== WHAT THE TASK ASKS ==
If a line in the listing carries the word "computer", return a copy of that line.
####################
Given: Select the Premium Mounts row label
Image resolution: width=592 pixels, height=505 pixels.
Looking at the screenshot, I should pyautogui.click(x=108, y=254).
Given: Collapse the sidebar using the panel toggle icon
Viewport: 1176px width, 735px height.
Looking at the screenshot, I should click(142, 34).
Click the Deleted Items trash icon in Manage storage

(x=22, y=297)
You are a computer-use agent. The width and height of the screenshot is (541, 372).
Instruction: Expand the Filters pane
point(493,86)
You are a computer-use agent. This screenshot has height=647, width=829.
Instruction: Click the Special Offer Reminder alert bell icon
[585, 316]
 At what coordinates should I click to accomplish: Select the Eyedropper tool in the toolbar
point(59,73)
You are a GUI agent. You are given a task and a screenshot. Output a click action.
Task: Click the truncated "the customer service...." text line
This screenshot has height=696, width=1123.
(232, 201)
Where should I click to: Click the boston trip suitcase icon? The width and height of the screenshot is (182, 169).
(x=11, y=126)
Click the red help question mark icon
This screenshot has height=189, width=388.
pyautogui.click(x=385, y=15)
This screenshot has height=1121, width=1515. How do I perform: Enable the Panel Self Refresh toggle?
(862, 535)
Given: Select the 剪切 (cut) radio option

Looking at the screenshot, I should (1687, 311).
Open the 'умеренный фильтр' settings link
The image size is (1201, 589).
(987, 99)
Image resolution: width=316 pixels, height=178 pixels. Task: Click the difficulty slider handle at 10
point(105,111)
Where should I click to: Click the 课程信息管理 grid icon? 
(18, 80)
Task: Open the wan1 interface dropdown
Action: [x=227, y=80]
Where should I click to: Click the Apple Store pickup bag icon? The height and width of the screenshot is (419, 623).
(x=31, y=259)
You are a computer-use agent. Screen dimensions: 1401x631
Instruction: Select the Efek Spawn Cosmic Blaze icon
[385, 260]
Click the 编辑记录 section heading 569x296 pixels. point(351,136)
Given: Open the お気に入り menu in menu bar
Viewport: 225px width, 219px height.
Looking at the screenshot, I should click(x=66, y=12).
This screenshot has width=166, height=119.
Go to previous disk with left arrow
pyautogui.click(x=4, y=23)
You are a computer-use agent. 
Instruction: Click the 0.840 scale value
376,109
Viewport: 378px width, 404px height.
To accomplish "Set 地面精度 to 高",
####################
== RESULT BELOW ==
You are a computer-use agent. The width and height of the screenshot is (541, 372).
You are a computer-use agent. This screenshot has height=647, width=829.
You are a computer-use agent. Screen dimensions: 1401x631
You are a computer-use agent. 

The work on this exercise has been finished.